[Stored items]
· · · · ·
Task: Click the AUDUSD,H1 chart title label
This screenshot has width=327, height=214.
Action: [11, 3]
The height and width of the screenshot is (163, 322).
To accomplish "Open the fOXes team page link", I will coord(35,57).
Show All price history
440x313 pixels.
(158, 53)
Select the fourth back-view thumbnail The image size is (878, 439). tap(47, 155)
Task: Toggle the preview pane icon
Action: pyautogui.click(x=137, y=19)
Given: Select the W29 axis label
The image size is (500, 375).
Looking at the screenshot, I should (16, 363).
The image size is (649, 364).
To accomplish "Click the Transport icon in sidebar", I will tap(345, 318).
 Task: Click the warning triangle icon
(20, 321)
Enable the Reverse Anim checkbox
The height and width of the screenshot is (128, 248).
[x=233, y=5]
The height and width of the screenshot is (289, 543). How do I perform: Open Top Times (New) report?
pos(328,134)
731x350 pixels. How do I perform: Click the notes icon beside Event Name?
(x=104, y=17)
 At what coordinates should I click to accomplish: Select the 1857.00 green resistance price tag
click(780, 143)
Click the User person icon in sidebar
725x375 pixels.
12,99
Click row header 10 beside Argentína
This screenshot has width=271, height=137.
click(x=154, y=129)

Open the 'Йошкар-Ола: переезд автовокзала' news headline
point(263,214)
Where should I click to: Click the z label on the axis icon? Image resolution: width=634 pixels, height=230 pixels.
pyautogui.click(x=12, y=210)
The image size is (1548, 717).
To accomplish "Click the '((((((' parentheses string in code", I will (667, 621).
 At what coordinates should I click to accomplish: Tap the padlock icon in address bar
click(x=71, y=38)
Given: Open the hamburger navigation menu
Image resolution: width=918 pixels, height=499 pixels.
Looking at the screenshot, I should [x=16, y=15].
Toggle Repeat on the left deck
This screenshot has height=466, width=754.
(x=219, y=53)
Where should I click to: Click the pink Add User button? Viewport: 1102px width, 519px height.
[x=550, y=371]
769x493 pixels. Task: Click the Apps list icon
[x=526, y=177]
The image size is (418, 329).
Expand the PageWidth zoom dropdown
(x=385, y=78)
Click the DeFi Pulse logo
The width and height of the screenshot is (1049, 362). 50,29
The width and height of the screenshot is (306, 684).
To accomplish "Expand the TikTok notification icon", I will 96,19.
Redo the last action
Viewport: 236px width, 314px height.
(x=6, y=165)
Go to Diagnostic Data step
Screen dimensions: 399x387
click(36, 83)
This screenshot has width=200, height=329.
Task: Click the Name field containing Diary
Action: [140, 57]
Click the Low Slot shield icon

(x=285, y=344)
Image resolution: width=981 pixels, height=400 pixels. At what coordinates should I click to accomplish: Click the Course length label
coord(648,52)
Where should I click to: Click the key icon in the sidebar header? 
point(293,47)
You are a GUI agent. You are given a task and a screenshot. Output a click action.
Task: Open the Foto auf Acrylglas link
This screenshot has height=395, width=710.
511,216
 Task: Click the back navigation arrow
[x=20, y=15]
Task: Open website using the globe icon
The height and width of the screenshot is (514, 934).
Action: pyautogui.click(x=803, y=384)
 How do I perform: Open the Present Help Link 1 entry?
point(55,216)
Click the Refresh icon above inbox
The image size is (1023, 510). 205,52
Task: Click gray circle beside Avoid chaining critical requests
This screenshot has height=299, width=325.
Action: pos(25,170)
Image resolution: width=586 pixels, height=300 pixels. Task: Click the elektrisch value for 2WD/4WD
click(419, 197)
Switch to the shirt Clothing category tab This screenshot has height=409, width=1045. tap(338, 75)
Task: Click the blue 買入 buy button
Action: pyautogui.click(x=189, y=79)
· · · · ·
- [Task description] Return a faithful copy of all the records above.

- [Expected answer]
Task: Click the AUDUSD,H1 chart title label
This screenshot has width=327, height=214.
Action: [11, 3]
The height and width of the screenshot is (163, 322).
To accomplish "Open the fOXes team page link", I will coord(35,57).
Show All price history
440x313 pixels.
(158, 53)
Select the fourth back-view thumbnail The image size is (878, 439). tap(47, 155)
Task: Toggle the preview pane icon
Action: pyautogui.click(x=137, y=19)
Given: Select the W29 axis label
The image size is (500, 375).
Looking at the screenshot, I should (16, 363).
The image size is (649, 364).
To accomplish "Click the Transport icon in sidebar", I will tap(345, 318).
 Task: Click the warning triangle icon
(20, 321)
Enable the Reverse Anim checkbox
The height and width of the screenshot is (128, 248).
[x=233, y=5]
The height and width of the screenshot is (289, 543). How do I perform: Open Top Times (New) report?
pos(328,134)
731x350 pixels. How do I perform: Click the notes icon beside Event Name?
(x=104, y=17)
 At what coordinates should I click to accomplish: Select the 1857.00 green resistance price tag
click(780, 143)
Click the User person icon in sidebar
725x375 pixels.
12,99
Click row header 10 beside Argentína
This screenshot has width=271, height=137.
click(x=154, y=129)

Open the 'Йошкар-Ола: переезд автовокзала' news headline
point(263,214)
Where should I click to: Click the z label on the axis icon? Image resolution: width=634 pixels, height=230 pixels.
pyautogui.click(x=12, y=210)
The image size is (1548, 717).
To accomplish "Click the '((((((' parentheses string in code", I will (667, 621).
 At what coordinates should I click to accomplish: Tap the padlock icon in address bar
click(x=71, y=38)
Given: Open the hamburger navigation menu
Image resolution: width=918 pixels, height=499 pixels.
Looking at the screenshot, I should [x=16, y=15].
Toggle Repeat on the left deck
This screenshot has height=466, width=754.
(x=219, y=53)
Where should I click to: Click the pink Add User button? Viewport: 1102px width, 519px height.
[x=550, y=371]
769x493 pixels. Task: Click the Apps list icon
[x=526, y=177]
The image size is (418, 329).
Expand the PageWidth zoom dropdown
(x=385, y=78)
Click the DeFi Pulse logo
The width and height of the screenshot is (1049, 362). 50,29
The width and height of the screenshot is (306, 684).
To accomplish "Expand the TikTok notification icon", I will 96,19.
Redo the last action
Viewport: 236px width, 314px height.
(x=6, y=165)
Go to Diagnostic Data step
Screen dimensions: 399x387
click(36, 83)
This screenshot has width=200, height=329.
Task: Click the Name field containing Diary
Action: [140, 57]
Click the Low Slot shield icon

(x=285, y=344)
Image resolution: width=981 pixels, height=400 pixels. At what coordinates should I click to accomplish: Click the Course length label
coord(648,52)
Where should I click to: Click the key icon in the sidebar header? 
point(293,47)
You are a GUI agent. You are given a task and a screenshot. Output a click action.
Task: Open the Foto auf Acrylglas link
This screenshot has height=395, width=710.
511,216
 Task: Click the back navigation arrow
[x=20, y=15]
Task: Open website using the globe icon
The height and width of the screenshot is (514, 934).
Action: pyautogui.click(x=803, y=384)
 How do I perform: Open the Present Help Link 1 entry?
point(55,216)
Click the Refresh icon above inbox
The image size is (1023, 510). 205,52
Task: Click gray circle beside Avoid chaining critical requests
This screenshot has height=299, width=325.
Action: pos(25,170)
Image resolution: width=586 pixels, height=300 pixels. Task: Click the elektrisch value for 2WD/4WD
click(419, 197)
Switch to the shirt Clothing category tab This screenshot has height=409, width=1045. tap(338, 75)
Task: Click the blue 買入 buy button
Action: pyautogui.click(x=189, y=79)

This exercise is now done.